The field around them began to ripple, as if the air were water. The sky darkened, clouds twisting into unnatural shapes. The flowers blackened and withered, dissolving into the soil beneath them.

And then the world changed again.

They stood on a blood-soaked battlefield under a sky split by black suns. Towers lay broken, their stones cracked and smoking.

Rivers ran thick with crimson, and in the distance, colossal shapes moved—beasts of impossible size and form.

"This," Lanard began, "is the origin of what I offer you."

He stepped forward, and with each step, the scene shifted—one moment showing a hooded figure carving symbols into a skull, the next a circle of robed silhouettes whispering to one another as they drank from a bowl of blood beneath a moon eclipsed into shadow.

"The Blood Domain Arts are more than a path of cultivation," Lanard said. "They are a legacy. One carved into the marrow of the world itself. Born in the age of black suns and shattered empires. They draw on the most primal currency there is: blood."
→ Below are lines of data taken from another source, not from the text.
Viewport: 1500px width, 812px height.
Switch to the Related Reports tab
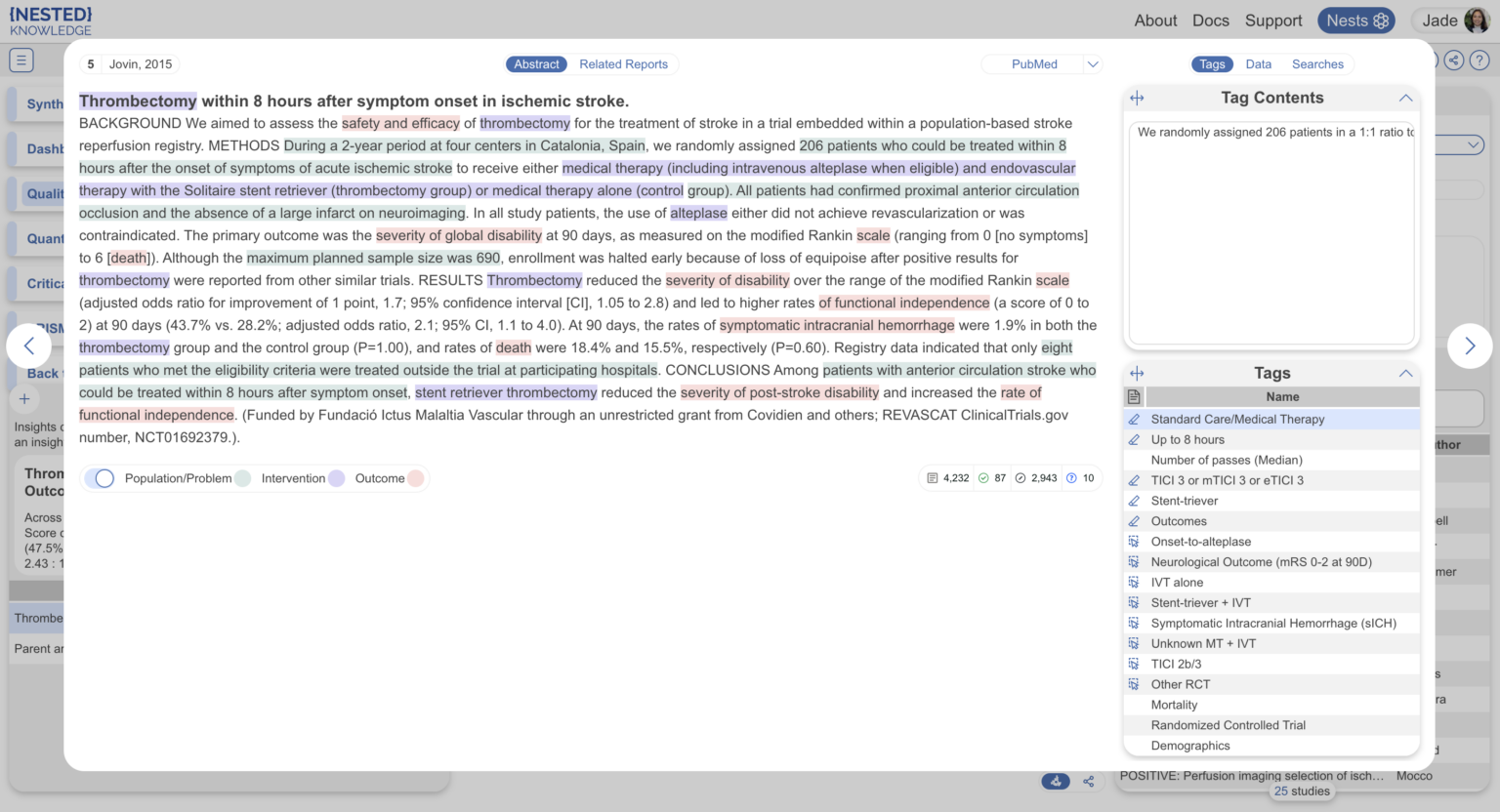624,63
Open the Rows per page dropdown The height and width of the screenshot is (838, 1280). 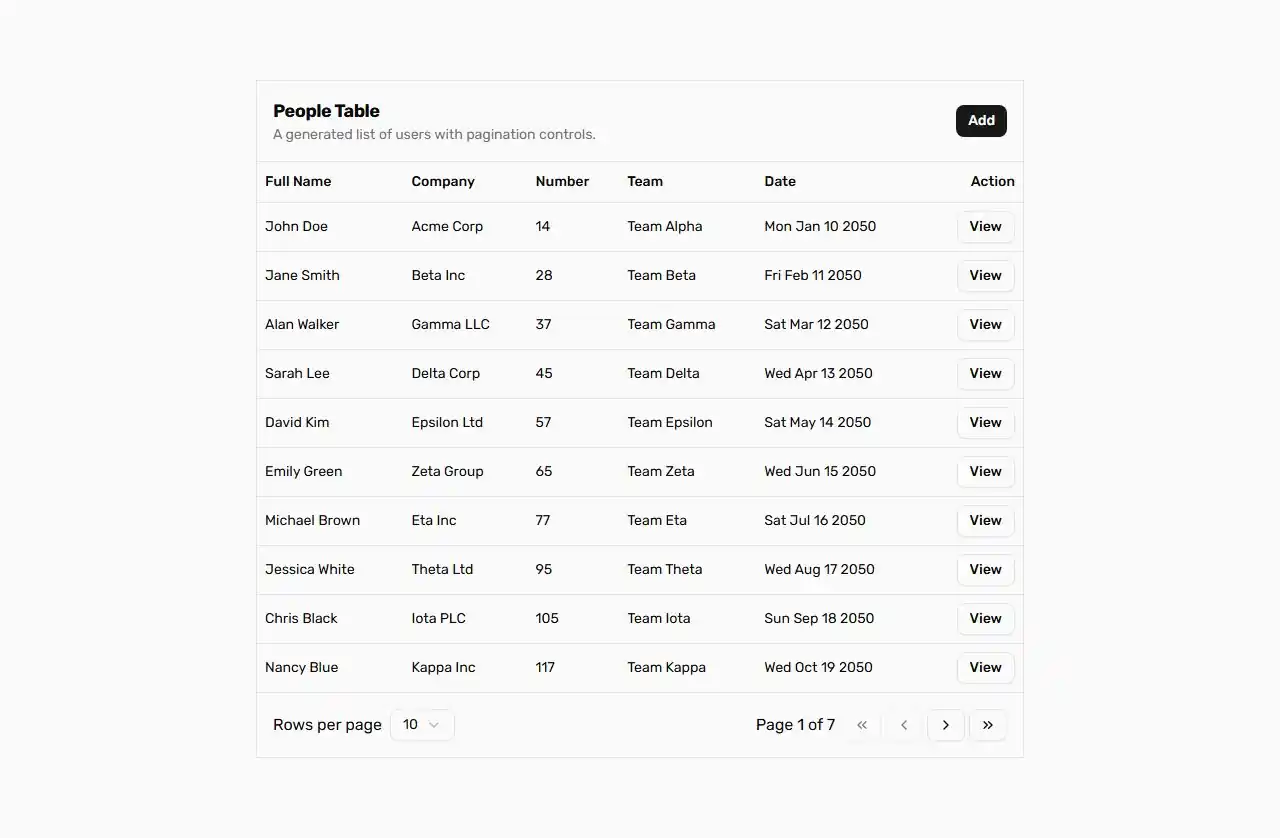pos(422,725)
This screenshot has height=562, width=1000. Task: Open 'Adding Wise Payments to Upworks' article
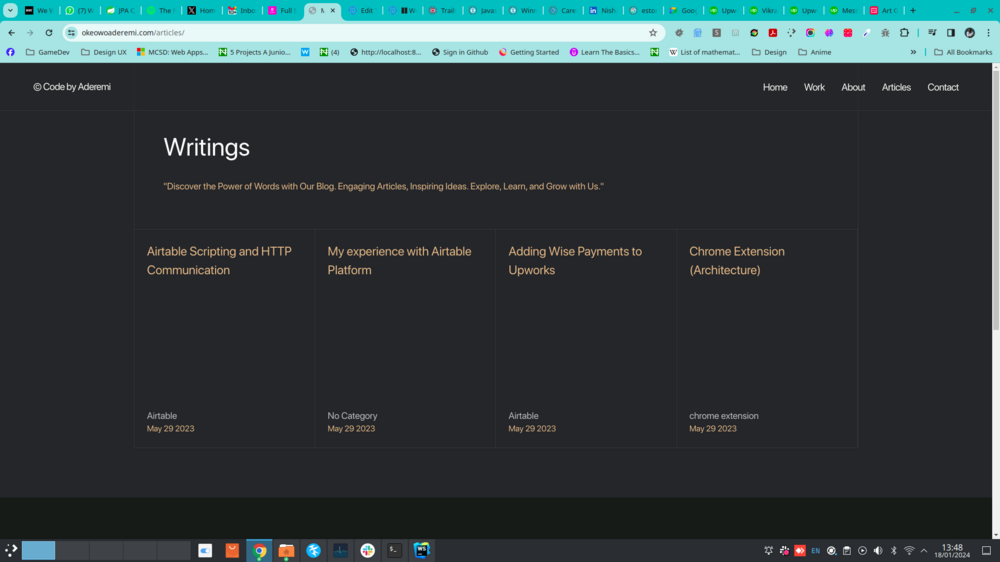coord(575,261)
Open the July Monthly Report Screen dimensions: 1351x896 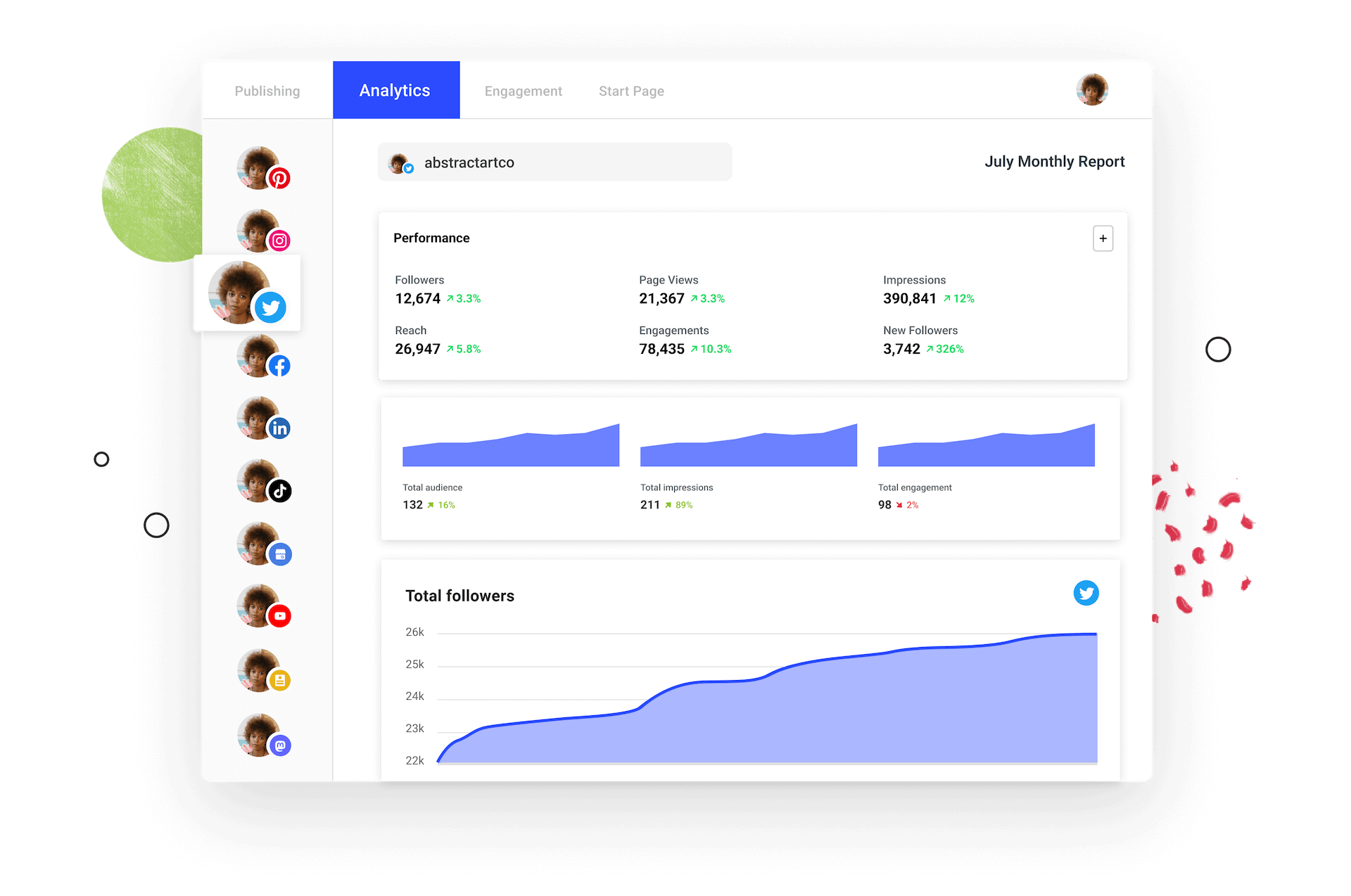coord(1054,161)
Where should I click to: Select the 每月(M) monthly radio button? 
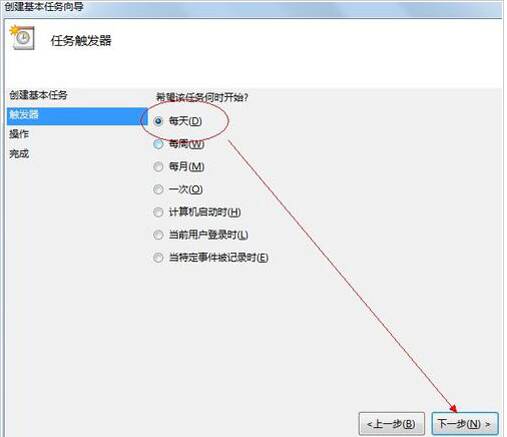tap(158, 167)
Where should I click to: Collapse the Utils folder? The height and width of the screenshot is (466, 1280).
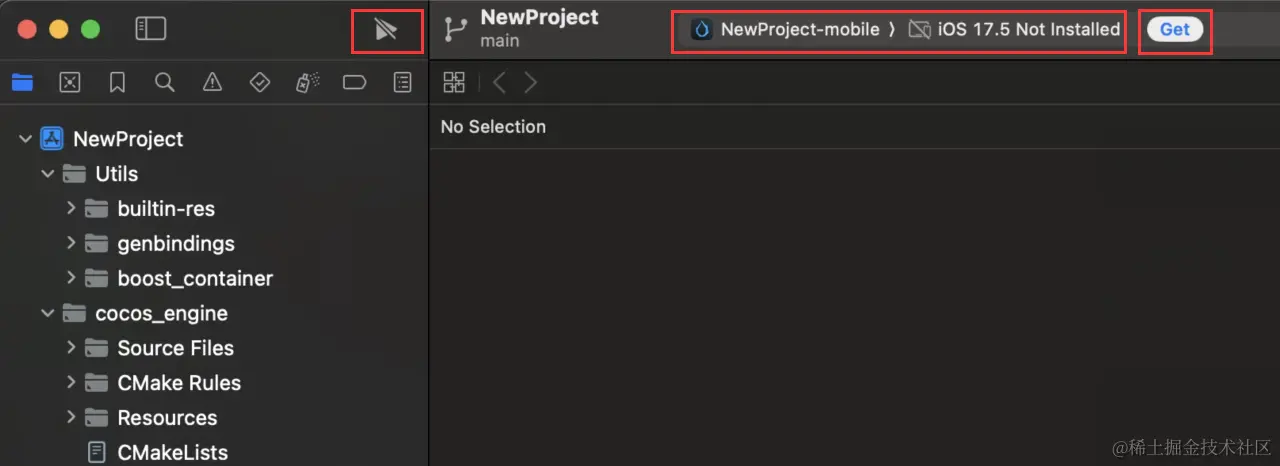47,174
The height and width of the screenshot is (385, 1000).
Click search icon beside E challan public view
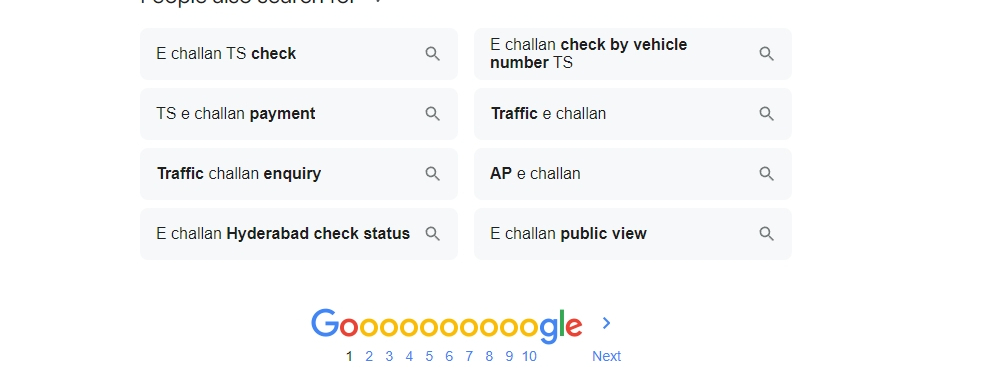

The visions kept changing. A talisman of flayed skin, its symbols burning. A hand reaching into the chest of a screaming man and pulling free a beating heart. Soldiers kneeling as their wounds closed in an instant, their eyes turning red as the power took hold.

"No sect claims it. Its manuscripts are never written on paper. They are burned into bone, sealed in flesh, or whispered through lips wet with blood under eclipsed moons."

The world flickered, showing a vast library, no books, just skeletal remains—each left with careful markings.

"It is said the Arts were not created. They were something remembered. Fragments of something older than cultivation itself. Older than the First Heaven. Older than the laws that bind Qi."

The vision changed once more—seven rivers of blood flowing through an endless abyss, each one branching in a different direction.

"The Arts are divided into seven veins. Each vein is a path of mastery over life and death through blood. All of them are powerful. All of them dangerous. But only one… is final."

Six of the rivers dimmed, their crimson glow fading into shadow. Only the seventh remained, brighter and deeper in color than the rest, its current violent, endless.

Lanard's voice dropped lower, almost reverent.

"The seventh vein. The unspoken inheritance. The abyss at the end of the river."

The image of the river swelled until it was all around her, its roar filling her ears, the scent of iron choking the air. Somewhere beneath the surface, shapes moved—vast, formless, and terrible.

"This," Lanard said, "is the path I offer you. The Heir of the Devil."

The name hung in the air.

Iris stared into the river, feeling the weight of its pull.